Tuesday, March 28, 2017

Lent Reflection #12

Lent is a good time for confession, so I'll go ahead and admit to something: for much of my life, I never really paid much attention to the Psalms. I read them, prayed them, and listened to them. But I never gave them the same amount of attention as the letters of Paul or the Gospels. And if you assume that I'm one of those "New Testament only" Christians, I've given much more attention to Judges, the minor prophets, and Ecclesiastes than the Psalms. There are a couple of reasons for this:

  1. I'm drawn to Paul's theological arguments and narratives (like the Gospels and Judges, for example) that I am to poetry. This has been consistent since my teenage years: I enjoyed George Orwell and John Steinbeck far more than Emily Dickinson or John Keats (or any other poet that we were forced to read in high school). 
  2. 'Getting into' the Psalms, like any form of poetry, requires patience. You've got to read slowly, deliberately, prayerfully. That's a good strategy for reading Scripture in general, but it's especially true of the Psalms.

All of that has changed in the last few years as I've experienced the power of meditative prayer and contemplative ways of encountering Scripture. And while I'm far more likely to turn to Paul or Old Testament narratives and prophets when it comes to sermons and Bible studies, my appreciation of Psalms has grown exponentially over the last 10 years. What I have learned is that when it comes to Psalms (and poetry in general), experience makes them come alive in surprising ways. Pretty much the whole range of human emotion is on display in the Psalms and when I was approaching them from a purely intellectual frame of reference, I was quickly losing patience.

Then stuff happened: love, marriage, children, ministry, successes/failures, the deaths of loved ones, various struggles, etc. Life happened and the Psalms began to resonate in ways they had not before. I find myself still drawn to Paul and the Gospels and the narrative stuff, but when I'm praying or when I feel my faith slouching just a little, I turn to Psalms.

I'm too long-winded, because all of that was supposed to be an intro to what I read in Psalm 115 today that got the wheels turning. I guess I'll use that verse as a way of demonstrating how my appreciation of Psalms has grown.  Here's Psalm 115:3-8:

Our God is in the heavens;
   he does whatever he pleases.
Their idols are silver and gold,
   the work of human hands.
They have mouths, but do not speak;
   eyes, but do not see.
They have ears, but do not hear;
   noses, but do not smell.
They have hands, but do not feel;
   feet, but do not walk;
   they make no sound in their throats.
Those who make them are like them;
   so are all who trust in them.

Ten years ago, I would have flown right past this little section in order to get to the reading from Luke. This morning, verse 8 stopped me cold. I've been chewing on this verse ever since. The Psalmist is throwing down a hard truth: we become like our idols. We become like the things we worship. We are progressively defined (and confined, as is always the case with idolatry) by those things in which we put our ultimate trust.
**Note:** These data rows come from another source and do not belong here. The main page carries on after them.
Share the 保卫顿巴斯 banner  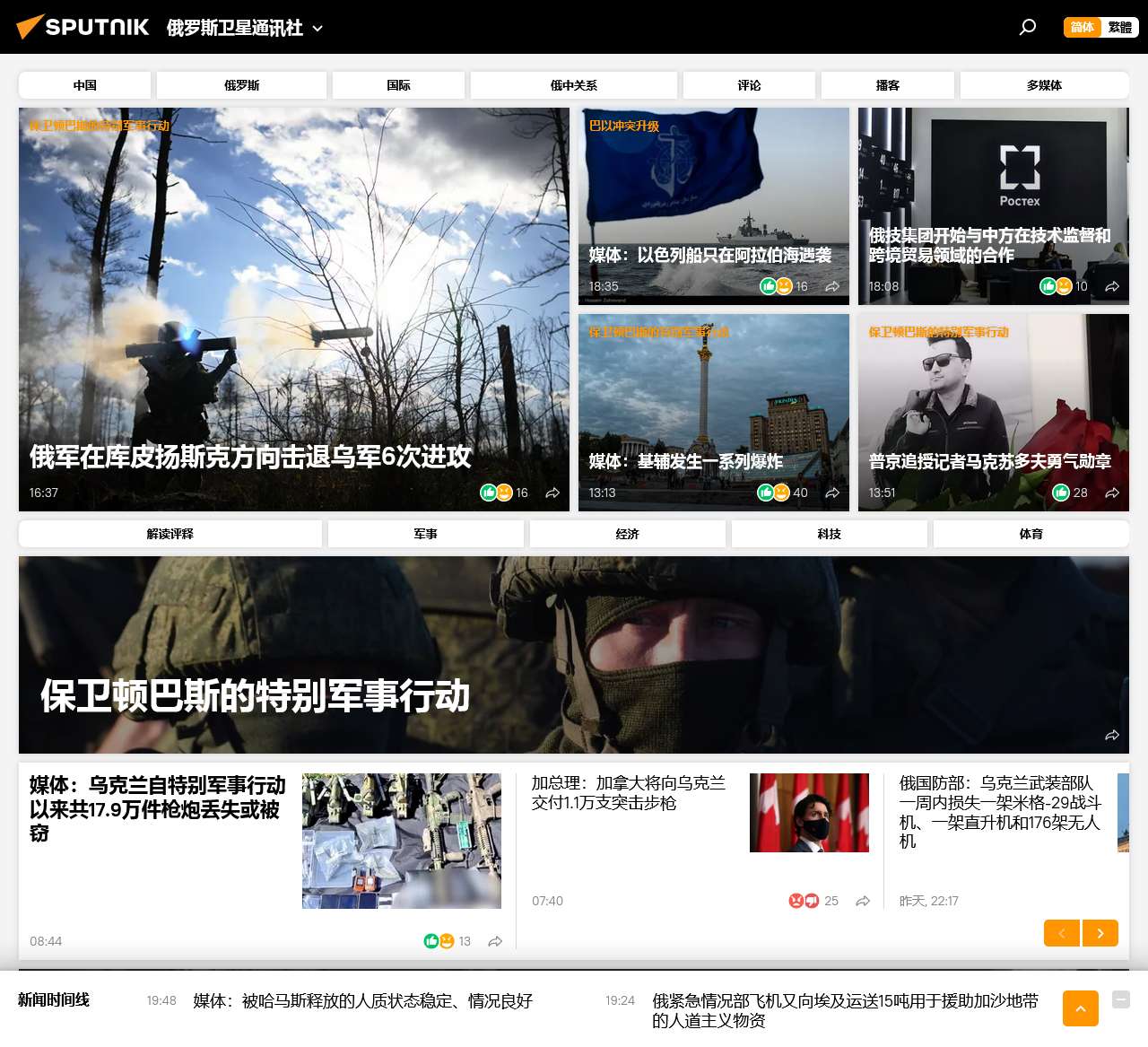pos(1112,736)
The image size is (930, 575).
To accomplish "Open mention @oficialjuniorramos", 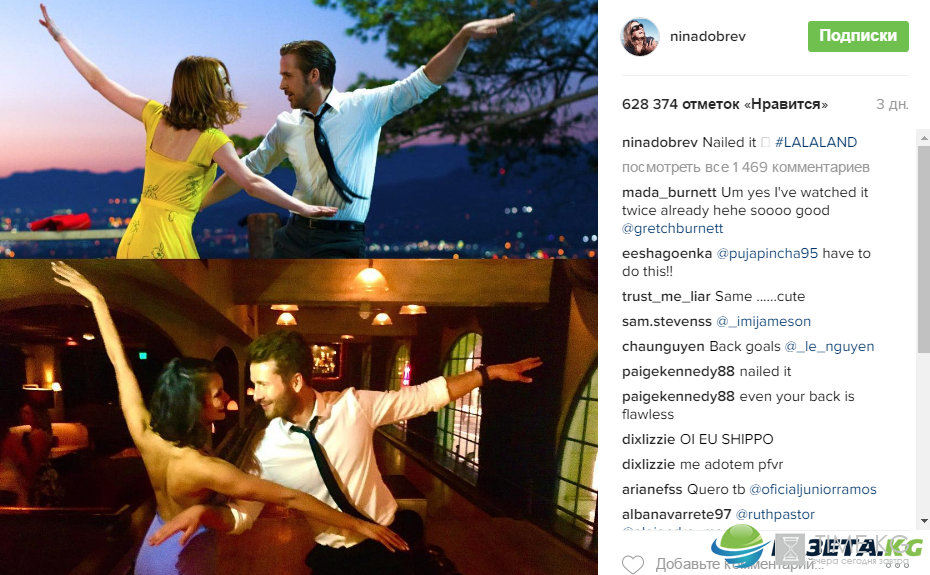I will tap(813, 490).
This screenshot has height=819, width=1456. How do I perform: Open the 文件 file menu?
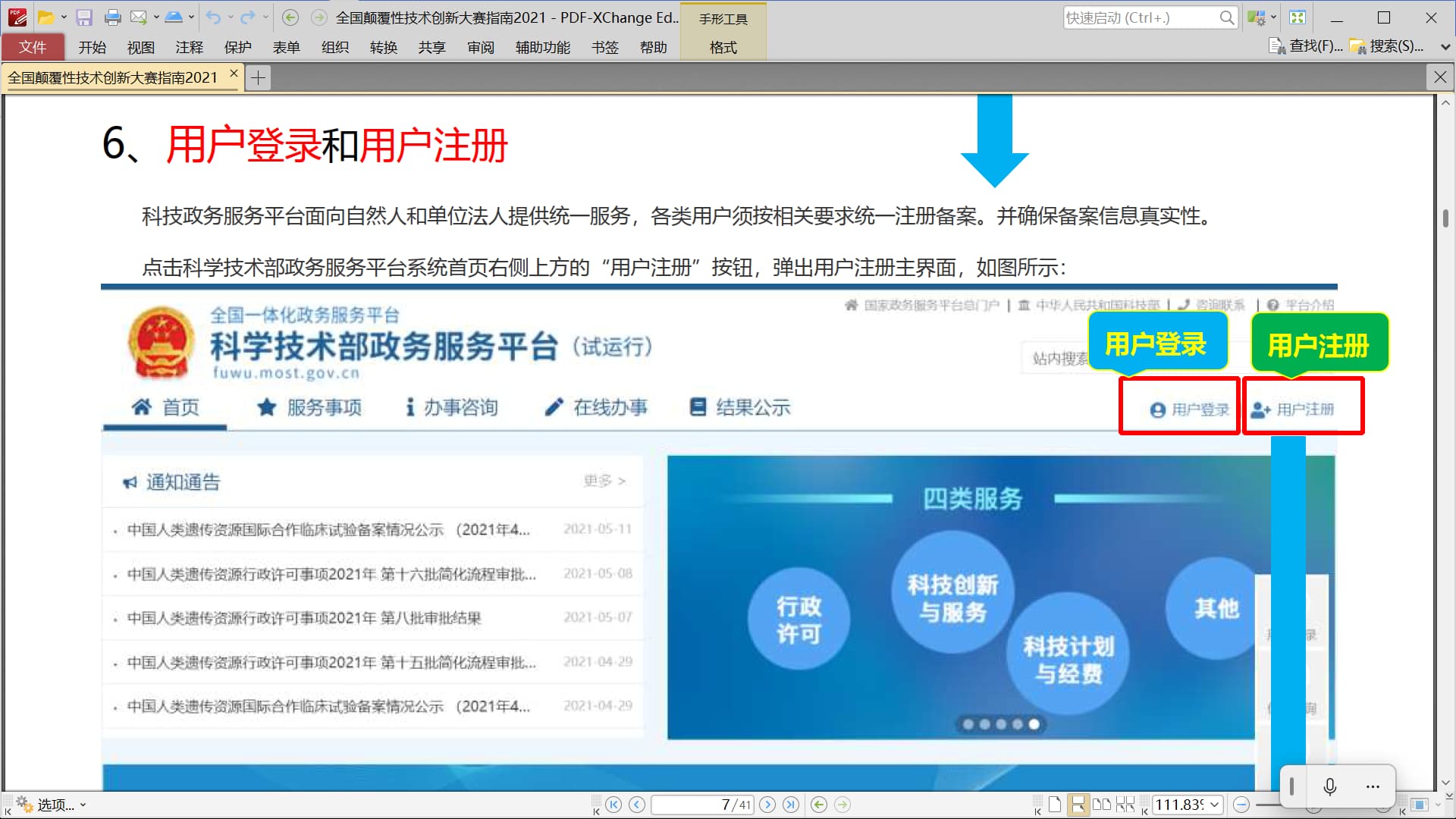[x=33, y=47]
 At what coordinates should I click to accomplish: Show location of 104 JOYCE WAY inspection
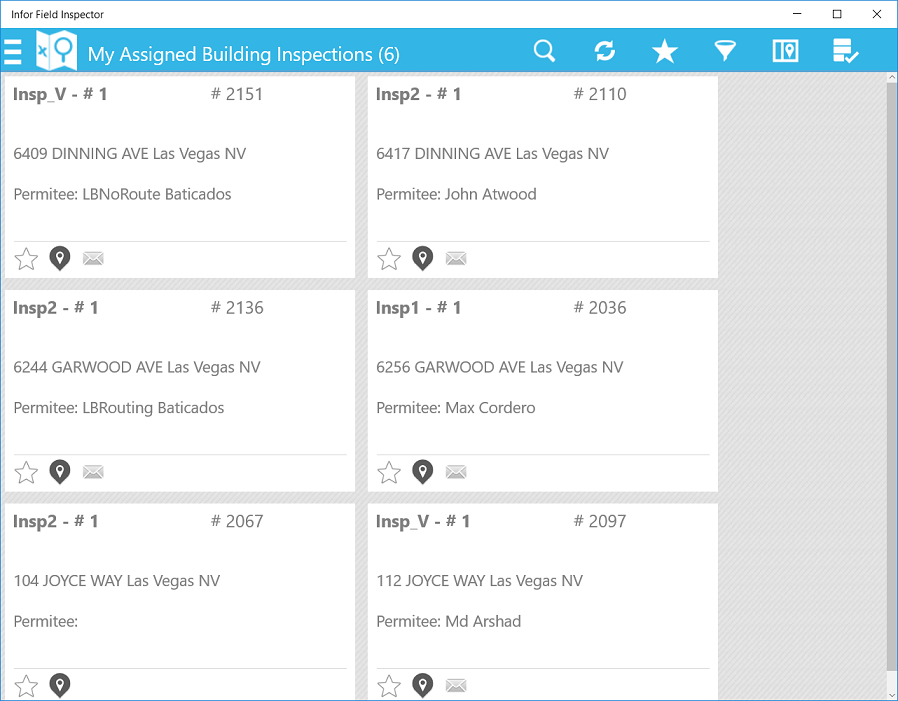point(59,685)
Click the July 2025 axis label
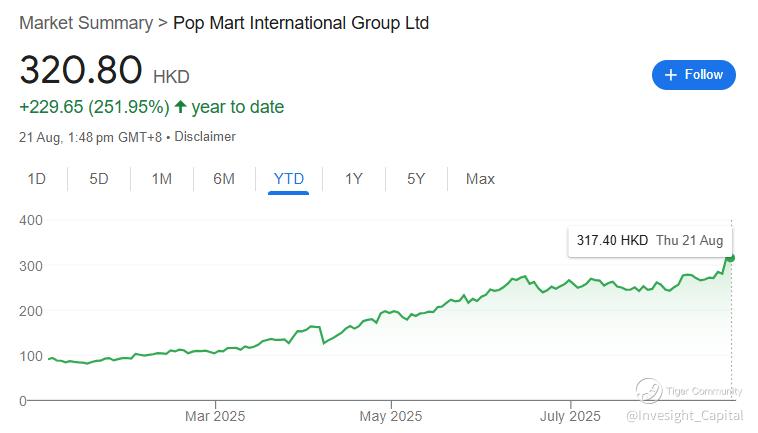 click(x=570, y=416)
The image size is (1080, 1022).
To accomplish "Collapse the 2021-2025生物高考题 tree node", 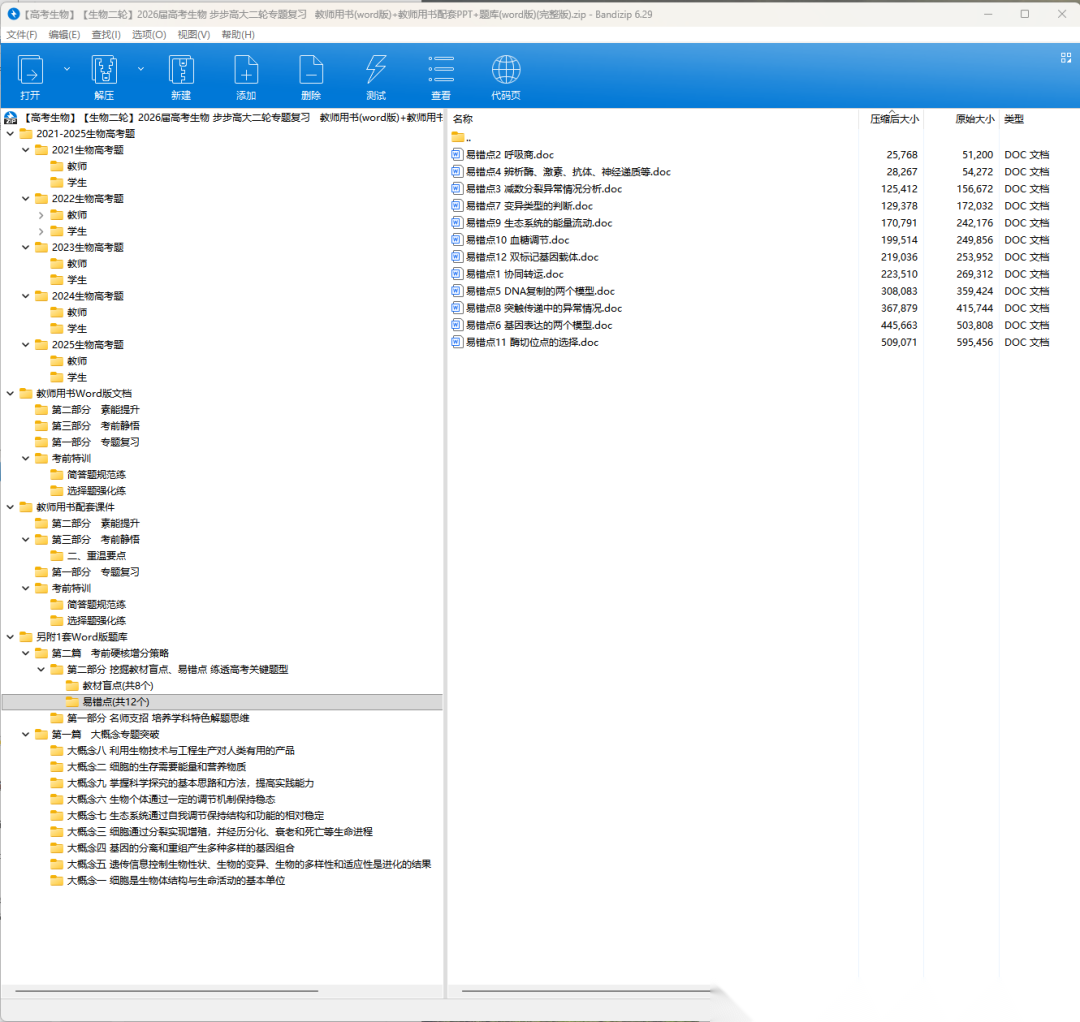I will point(10,134).
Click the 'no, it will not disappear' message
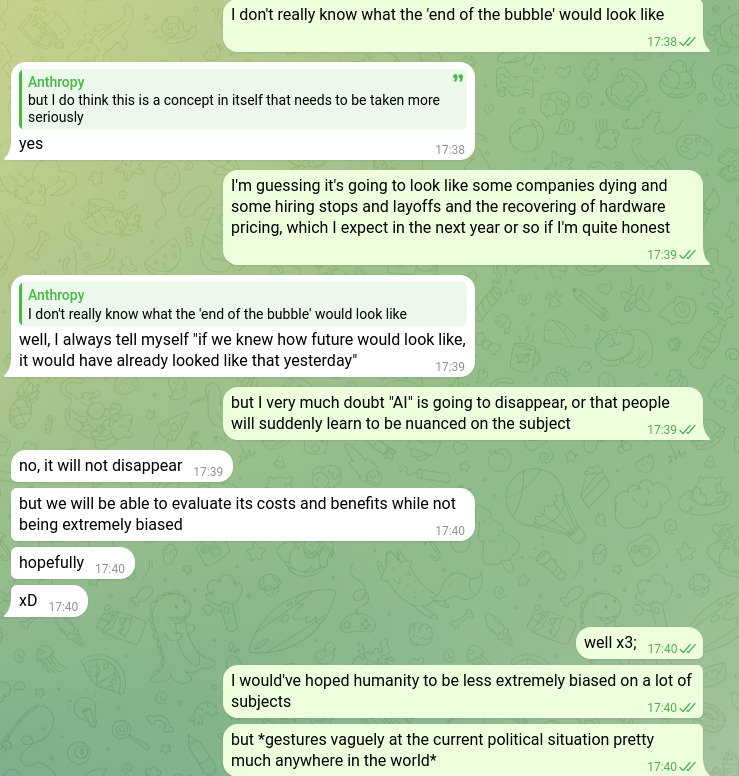 coord(101,465)
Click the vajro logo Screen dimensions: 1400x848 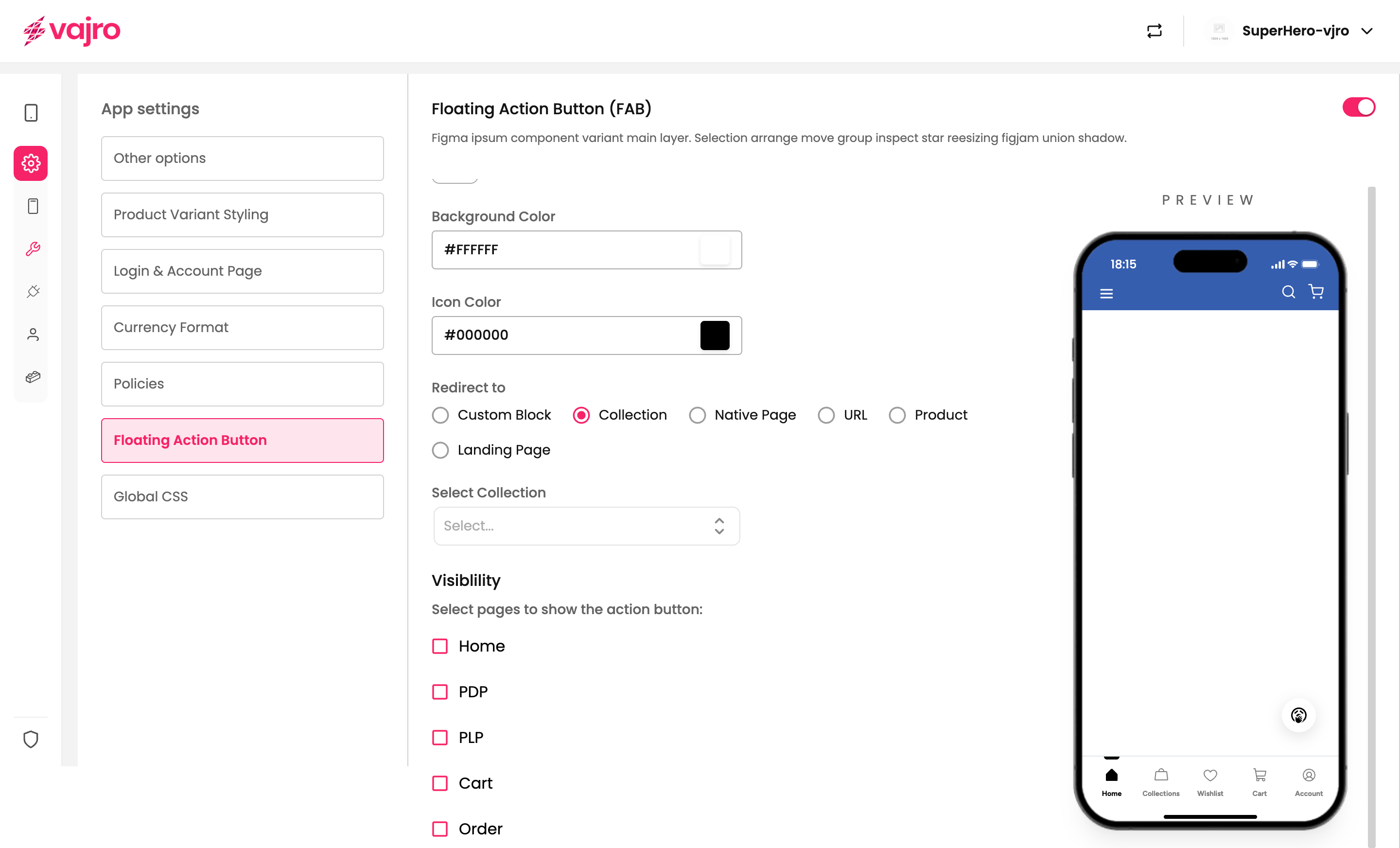coord(71,31)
This seems so simple as to be completely self-evident, but here's some things I'm thinking about:

You can't put all your trust in money and become like Jesus.
You can't worship your pastor, your church, or your denomination (or your 'non-denomination') and become like Jesus.
You can't put all your trust in your theology, your intellect, or your understanding and become like Jesus.
You can't worship comfort and convenience and become like Jesus.
You can't worship your kids (and their sports/activities) and become like Jesus.
You can't worship yourself and become like Jesus.


We become like Jesus by following Jesus, trusting in God's grace given through Jesus, worshiping and trusting God and God alone, the way Jesus Christ taught us.